[Mesa-dev] [PATCH v3 07/24] i965/fs: generalize the legalization d2x pass

Francisco Jerez currojerez at riseup.net
Fri Mar 3 23:19:27 UTC 2017


Samuel Iglesias Gonsálvez <siglesias at igalia.com> writes:

> Add support to SEL instruction and add an assert to detect unsupported
> instructions than do d2x conversions.
>
> Signed-off-by: Samuel Iglesias Gonsálvez <siglesias at igalia.com>
> ---
>
> Curro, this patch legalizes SEL instruction too. If other optimizations
> modify later any SEL's (or any other instruction's) destination type
> (hence, producing a non-lowered d2x conversion), we can call it again
> around the end of fs_visitor::optimize(). Possibly together with
> lower_simd_width() just in case it was added later.
>

This sounds rather scary...  How do you make sure that this doesn't lead
to an infinite legalization-optimization loop in which copy propagation
reverses the effect of lower_d2x making double conversions illegal
again?  If you do already, why do you need to run lower_d2x multiple
times?  Wouldn't it be sufficient to run it once near the end of
optimize(), and then re-run copy propagation and possibly DCE?

> For that reason there is the inst->dst.stride > 1 condition in the
> test. This detects if either we emitted a strided destination in
> purpose or it was as a result of a previous lower_d2x run, we don't
> want to lowered it.
>
The problem with this is that if you ended up with dst.stride > 1 due to
different fields of the same scalar quantity being defined by two
separate instructions (e.g. by using subscript(dst, ..., i)), you *need*
to apply the lowering pass regardless, because otherwise the second
instruction will corrupt the data written by the first instruction.

> However, as I have not hit that case yet, I prefer to wait for your
> opinion.
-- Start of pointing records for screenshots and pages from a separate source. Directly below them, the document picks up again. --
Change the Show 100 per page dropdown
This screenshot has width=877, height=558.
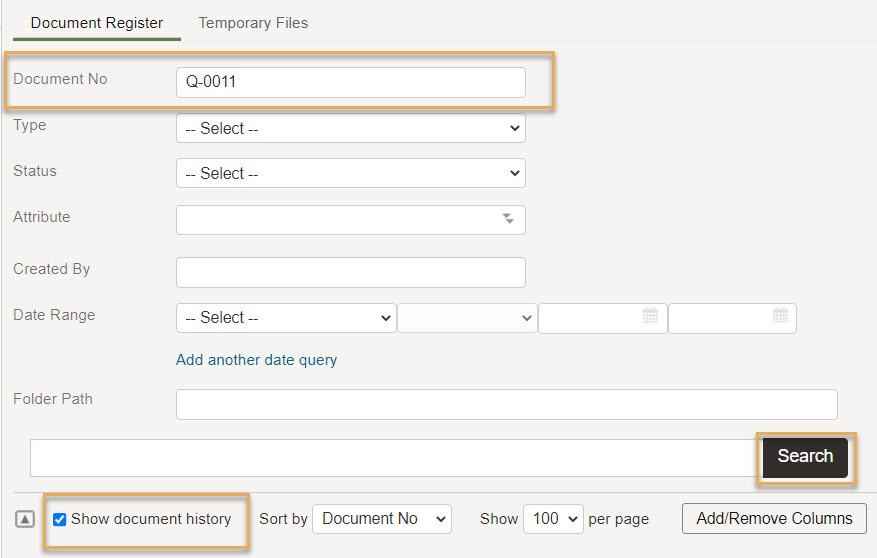click(554, 519)
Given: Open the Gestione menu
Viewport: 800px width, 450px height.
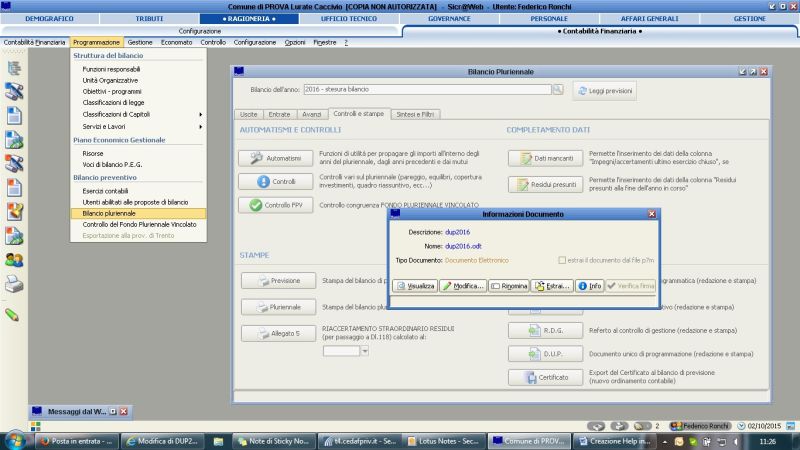Looking at the screenshot, I should (x=140, y=42).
What do you think?
>
>
>  src/mesa/drivers/dri/i965/brw_fs_lower_d2x.cpp | 57 ++++++++++++++++++--------
>  1 file changed, 41 insertions(+), 16 deletions(-)
>
> diff --git a/src/mesa/drivers/dri/i965/brw_fs_lower_d2x.cpp b/src/mesa/drivers/dri/i965/brw_fs_lower_d2x.cpp
> index a2db1154615..330f2552929 100644
> --- a/src/mesa/drivers/dri/i965/brw_fs_lower_d2x.cpp
> +++ b/src/mesa/drivers/dri/i965/brw_fs_lower_d2x.cpp
> @@ -33,17 +33,9 @@ fs_visitor::lower_d2x()
>     bool progress = false;
>  
>     foreach_block_and_inst_safe(block, fs_inst, inst, cfg) {
> -      if (inst->opcode != BRW_OPCODE_MOV)
> -         continue;
> -
> -      if (inst->dst.type != BRW_REGISTER_TYPE_F &&
> -          inst->dst.type != BRW_REGISTER_TYPE_D &&
> -          inst->dst.type != BRW_REGISTER_TYPE_UD)
> -         continue;
> -
> -      if (inst->src[0].type != BRW_REGISTER_TYPE_DF &&
> -          inst->src[0].type != BRW_REGISTER_TYPE_UQ &&
> -          inst->src[0].type != BRW_REGISTER_TYPE_Q)
> +      if (get_exec_type_size(inst) != 8 ||
> +          type_sz(inst->dst.type) >= get_exec_type_size(inst) ||

Note that some type conversion restrictions apply even if the execution
type is single-precision, and even if the destination type size is not
less than the execution type, e.g. according to the hardware docs SEL
doesn't support F->UD or F->DF conversions which the condition above
would consider okay.

> +          inst->dst.stride > 1)
>           continue;
>  
>        assert(inst->dst.file == VGRF);
> @@ -61,13 +53,46 @@ fs_visitor::lower_d2x()
>         * So we need to allocate a temporary that's two registers, and then do
>         * a strided MOV to get the lower DWord of every Qword that has the
>         * result.
> +       *
> +       * This pass legalizes all the DF conversions to narrower types.
>         */
> -      fs_reg temp = ibld.vgrf(inst->src[0].type, 1);
> -      fs_reg strided_temp = subscript(temp, inst->dst.type, 0);
> -      ibld.MOV(strided_temp, inst->src[0]);
> -      ibld.MOV(dst, strided_temp);
> +      switch (inst->opcode) {

I suggest you refactor this into a helper function 'bool
supports_type_conversion(inst, dst_type, exec_type)' that returns false
for SEL and likely other things.  It might be a useful thing to have in
other places, e.g. for late optimization passes like copy propagation
where we need to make sure that no additional illegal conversions are
introduced.  If the value returned is false you'd do what you have below
for the SEL instruction, if it's true you'd do nothing unless the
instruction is double-precision and the destination type is smaller than
the execution type, in which case you'd do what you have below for
MOV/MOV_INDIRECT.

> +      case SHADER_OPCODE_MOV_INDIRECT:
> +      case BRW_OPCODE_MOV: {
> +         fs_reg temp = ibld.vgrf(inst->src[0].type, 1);
> +         fs_reg strided_temp = subscript(temp, inst->dst.type, 0);
> +         /* We clone the original instruction as we are going to modify it
> +          * and emit another one after it.
> +          */
> +         fs_inst *strided_inst = new(ibld.shader->mem_ctx) fs_inst(*inst);

Why don't you just modify the original instruction instead of cloning
it, modifying the clone, and then removing the original?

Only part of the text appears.